Home, Building, Combustible Gas, Carbon Monoxide CO2 Inspection

According to the Journal of the American Medical Association (JAMA). 1,500 people die annually due to accidental carbon monoxide exposure, and additional 10,000 seek medical attention. (Medical experts agree that it's difficult to estimate the total number of carbon monoxide incidents because the symptoms of carbon monoxide poisoning resemble so many other common ailments.)


Carbon monoxide is a flammable, colorless, odorless, tasteless toxic gas produced during incomplete combustion of fuel - Natural Gas, Oil, Coal, Wood, Kerosene, etc.


During normal combustion, each atom of carbon in the burning fuel joins with two atoms of oxygen - forming a harmless gas called carbon dioxide. When there is a lack of oxygen to ensure complete combustion of the fuel, each atom of carbon links up with only one atom of oxygen - forming carbon monoxide gas.

 

What is the danger to me?

Carbon monoxide inhibits the blood's capacity to carry oxygen. In out lungs, CO quickly passes into our bloodstream and attaches itself to hemoglobin (oxygen carrying pigment in red blood cells). Hemoglobin readily accepts carbon monoxide - even over the life giving oxygen atoms (as much as 200 times as readily as oxygen) forming a toxic compound known as carboxyhemoglobin (COHb).
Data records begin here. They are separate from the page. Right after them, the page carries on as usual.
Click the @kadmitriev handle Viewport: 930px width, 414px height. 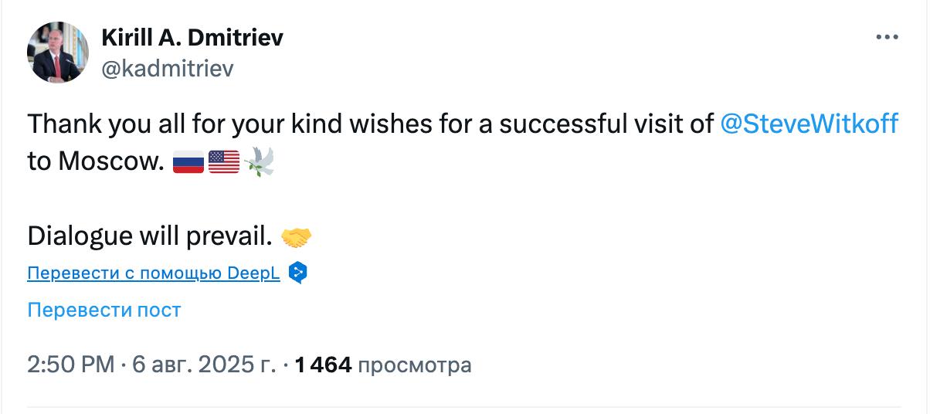pos(167,68)
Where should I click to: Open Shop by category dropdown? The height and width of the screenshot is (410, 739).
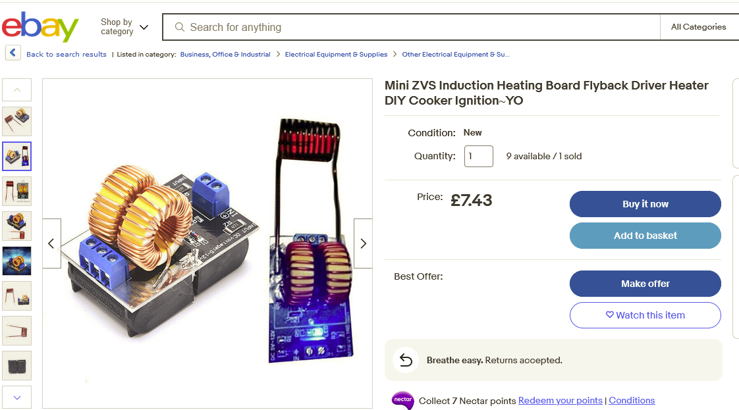point(124,27)
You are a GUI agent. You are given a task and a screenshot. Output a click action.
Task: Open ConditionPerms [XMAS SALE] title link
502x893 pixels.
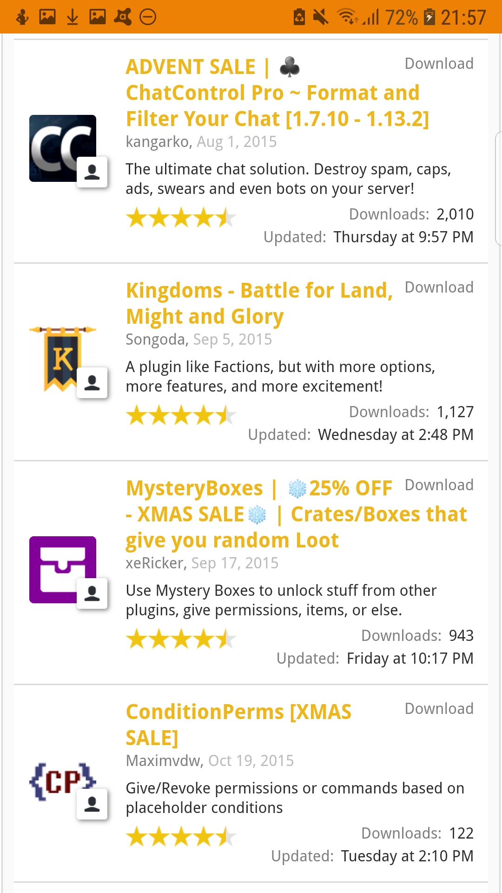238,725
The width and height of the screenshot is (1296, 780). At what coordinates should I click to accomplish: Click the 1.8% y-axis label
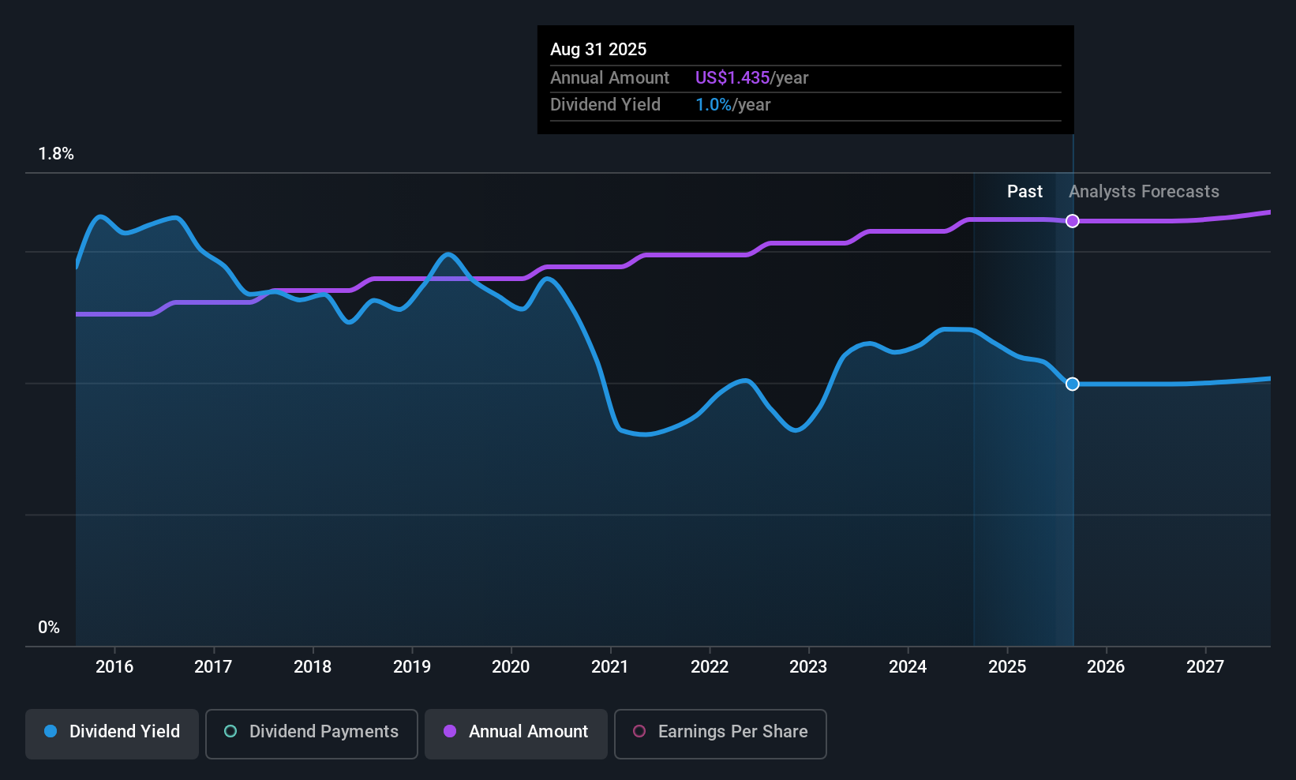click(56, 154)
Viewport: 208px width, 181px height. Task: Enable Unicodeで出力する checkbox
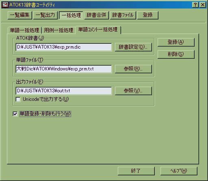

By replacing oxygen with carbon monoxide in our blood, our bodies poison themselves by cutting off the needed oxygen to our organs and cells, causing various amounts of damage - depending on exposure.


Low levels of carbon monoxide poisoning (with COHb levels of 10%) result in symptoms commonly mistaken for common flu and cold symptoms - shortness of breath on mild exertion, mild headaches, nausea.


With higher levels of poisoning (COHb levels of 30%) the symptoms become more severe - dizziness, mental confusion, severe headaches, nausea,
fainting on mild exertion.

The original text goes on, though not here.